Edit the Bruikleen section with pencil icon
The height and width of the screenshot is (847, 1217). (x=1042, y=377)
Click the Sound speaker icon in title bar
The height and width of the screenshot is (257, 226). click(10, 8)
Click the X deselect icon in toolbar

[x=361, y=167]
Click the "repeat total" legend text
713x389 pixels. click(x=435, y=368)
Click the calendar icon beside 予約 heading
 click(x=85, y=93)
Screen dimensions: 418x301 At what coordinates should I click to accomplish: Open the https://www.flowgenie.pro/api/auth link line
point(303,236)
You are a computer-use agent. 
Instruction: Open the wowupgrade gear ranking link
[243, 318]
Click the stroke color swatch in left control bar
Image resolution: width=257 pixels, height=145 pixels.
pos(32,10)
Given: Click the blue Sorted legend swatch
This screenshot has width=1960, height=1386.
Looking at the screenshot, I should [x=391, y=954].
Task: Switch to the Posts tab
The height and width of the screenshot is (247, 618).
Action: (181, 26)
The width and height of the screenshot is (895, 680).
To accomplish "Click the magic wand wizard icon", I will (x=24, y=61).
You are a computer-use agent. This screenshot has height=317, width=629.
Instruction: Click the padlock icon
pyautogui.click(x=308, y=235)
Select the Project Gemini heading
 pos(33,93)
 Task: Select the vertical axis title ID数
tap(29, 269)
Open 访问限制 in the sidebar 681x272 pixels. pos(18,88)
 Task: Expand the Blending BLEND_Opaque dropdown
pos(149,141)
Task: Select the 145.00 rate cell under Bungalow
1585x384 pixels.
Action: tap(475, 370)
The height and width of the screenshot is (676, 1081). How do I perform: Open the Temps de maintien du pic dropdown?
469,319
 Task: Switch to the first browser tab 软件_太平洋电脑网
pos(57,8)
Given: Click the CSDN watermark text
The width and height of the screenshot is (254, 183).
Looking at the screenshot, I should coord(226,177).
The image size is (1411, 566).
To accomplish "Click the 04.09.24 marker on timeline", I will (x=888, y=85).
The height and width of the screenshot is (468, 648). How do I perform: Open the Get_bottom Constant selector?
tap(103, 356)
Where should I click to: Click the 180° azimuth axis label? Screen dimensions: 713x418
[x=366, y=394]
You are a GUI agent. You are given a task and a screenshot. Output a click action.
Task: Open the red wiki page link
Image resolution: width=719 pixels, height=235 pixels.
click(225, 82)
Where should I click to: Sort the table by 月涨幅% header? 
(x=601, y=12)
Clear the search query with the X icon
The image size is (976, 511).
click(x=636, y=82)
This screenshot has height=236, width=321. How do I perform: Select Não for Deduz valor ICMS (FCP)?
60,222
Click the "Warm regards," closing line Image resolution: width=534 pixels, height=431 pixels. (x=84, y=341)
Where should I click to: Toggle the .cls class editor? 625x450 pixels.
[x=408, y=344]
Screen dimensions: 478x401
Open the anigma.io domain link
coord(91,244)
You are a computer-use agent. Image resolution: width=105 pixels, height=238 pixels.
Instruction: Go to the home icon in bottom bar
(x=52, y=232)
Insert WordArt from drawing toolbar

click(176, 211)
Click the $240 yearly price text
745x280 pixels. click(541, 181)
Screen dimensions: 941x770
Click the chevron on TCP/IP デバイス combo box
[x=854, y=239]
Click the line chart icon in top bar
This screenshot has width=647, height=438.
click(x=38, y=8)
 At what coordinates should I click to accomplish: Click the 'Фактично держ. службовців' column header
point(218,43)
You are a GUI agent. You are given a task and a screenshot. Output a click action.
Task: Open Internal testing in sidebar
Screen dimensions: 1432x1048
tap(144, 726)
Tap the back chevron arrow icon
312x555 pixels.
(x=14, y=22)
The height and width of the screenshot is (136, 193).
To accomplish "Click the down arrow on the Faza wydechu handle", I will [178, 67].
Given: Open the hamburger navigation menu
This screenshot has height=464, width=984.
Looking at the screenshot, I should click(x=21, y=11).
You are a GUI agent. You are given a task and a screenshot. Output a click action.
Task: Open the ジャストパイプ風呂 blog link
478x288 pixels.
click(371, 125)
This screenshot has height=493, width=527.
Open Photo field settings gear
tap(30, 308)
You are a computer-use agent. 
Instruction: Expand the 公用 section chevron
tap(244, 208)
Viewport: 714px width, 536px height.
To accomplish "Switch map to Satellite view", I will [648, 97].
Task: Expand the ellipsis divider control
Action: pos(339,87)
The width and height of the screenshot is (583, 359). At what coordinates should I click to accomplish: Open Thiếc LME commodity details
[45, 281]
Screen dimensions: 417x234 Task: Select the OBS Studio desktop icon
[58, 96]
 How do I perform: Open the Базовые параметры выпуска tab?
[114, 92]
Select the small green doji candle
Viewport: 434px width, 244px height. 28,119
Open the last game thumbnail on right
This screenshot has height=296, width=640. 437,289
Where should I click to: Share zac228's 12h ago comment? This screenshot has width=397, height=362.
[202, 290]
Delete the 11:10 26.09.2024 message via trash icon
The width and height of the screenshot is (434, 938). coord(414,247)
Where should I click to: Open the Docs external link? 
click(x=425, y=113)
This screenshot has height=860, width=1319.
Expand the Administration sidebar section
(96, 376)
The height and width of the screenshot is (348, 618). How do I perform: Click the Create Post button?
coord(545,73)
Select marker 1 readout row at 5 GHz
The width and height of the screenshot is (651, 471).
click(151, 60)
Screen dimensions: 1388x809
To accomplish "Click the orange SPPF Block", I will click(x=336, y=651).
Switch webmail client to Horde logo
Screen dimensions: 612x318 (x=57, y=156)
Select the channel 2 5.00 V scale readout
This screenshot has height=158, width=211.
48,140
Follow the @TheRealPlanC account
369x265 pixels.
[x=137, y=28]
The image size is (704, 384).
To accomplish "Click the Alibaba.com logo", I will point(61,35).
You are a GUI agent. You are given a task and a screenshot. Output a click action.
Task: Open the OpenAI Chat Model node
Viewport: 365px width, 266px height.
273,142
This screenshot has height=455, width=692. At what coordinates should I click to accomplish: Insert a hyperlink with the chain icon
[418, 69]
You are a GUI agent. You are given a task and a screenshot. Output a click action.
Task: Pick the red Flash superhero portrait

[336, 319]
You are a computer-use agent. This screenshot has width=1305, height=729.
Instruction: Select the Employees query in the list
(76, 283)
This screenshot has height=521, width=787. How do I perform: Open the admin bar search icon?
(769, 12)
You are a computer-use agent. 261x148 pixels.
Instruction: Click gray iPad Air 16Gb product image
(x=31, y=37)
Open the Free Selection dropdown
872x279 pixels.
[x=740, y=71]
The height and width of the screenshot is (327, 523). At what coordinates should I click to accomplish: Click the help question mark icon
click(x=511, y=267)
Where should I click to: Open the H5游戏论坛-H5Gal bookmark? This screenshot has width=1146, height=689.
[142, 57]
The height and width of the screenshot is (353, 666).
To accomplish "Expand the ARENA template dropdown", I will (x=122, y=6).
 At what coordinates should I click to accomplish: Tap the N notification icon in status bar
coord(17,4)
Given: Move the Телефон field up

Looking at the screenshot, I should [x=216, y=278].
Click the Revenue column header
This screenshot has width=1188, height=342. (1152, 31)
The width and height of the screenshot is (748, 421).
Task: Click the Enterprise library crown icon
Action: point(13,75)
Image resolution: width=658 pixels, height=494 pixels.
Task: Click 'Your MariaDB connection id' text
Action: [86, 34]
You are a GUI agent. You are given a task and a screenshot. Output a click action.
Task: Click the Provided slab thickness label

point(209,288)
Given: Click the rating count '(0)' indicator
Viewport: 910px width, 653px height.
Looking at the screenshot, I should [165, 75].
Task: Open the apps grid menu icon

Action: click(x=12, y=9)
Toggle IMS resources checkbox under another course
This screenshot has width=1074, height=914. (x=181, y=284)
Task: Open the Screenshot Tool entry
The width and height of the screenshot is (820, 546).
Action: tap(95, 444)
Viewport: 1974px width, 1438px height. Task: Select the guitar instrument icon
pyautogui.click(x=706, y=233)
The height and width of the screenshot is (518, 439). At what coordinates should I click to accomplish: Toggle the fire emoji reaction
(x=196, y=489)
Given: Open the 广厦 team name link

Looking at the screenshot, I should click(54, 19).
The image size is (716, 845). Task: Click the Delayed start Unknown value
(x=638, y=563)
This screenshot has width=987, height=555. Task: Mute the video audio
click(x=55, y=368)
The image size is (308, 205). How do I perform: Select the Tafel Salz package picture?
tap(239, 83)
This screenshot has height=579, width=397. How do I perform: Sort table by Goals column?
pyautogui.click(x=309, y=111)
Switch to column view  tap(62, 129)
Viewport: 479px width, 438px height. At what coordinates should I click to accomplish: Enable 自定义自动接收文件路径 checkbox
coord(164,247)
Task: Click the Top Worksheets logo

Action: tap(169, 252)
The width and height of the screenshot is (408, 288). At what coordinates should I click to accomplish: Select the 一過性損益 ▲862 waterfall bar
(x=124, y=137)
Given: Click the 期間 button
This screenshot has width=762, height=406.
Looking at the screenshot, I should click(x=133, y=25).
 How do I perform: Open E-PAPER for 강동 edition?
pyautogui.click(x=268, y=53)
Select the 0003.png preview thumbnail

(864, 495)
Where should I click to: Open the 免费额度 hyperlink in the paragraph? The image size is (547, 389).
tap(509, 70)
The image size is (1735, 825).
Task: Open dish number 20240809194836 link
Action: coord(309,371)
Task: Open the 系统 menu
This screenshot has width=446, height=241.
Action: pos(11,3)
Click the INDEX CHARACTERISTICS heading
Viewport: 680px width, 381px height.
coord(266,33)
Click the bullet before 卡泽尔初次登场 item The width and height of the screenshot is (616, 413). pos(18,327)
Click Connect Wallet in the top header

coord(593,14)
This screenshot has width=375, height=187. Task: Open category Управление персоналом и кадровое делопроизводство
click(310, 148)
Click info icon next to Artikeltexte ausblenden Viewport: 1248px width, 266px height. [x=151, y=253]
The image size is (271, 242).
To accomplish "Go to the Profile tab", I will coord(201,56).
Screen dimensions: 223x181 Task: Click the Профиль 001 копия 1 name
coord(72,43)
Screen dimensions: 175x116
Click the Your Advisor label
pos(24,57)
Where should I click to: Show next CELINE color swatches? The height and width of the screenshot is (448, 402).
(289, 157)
• • • • •
Task to complete: Return every line of the entries above that the string "arrow" appears in.

Expected answer:
Tap the back chevron arrow icon
To accomplish "Click the down arrow on the Faza wydechu handle", I will [178, 67].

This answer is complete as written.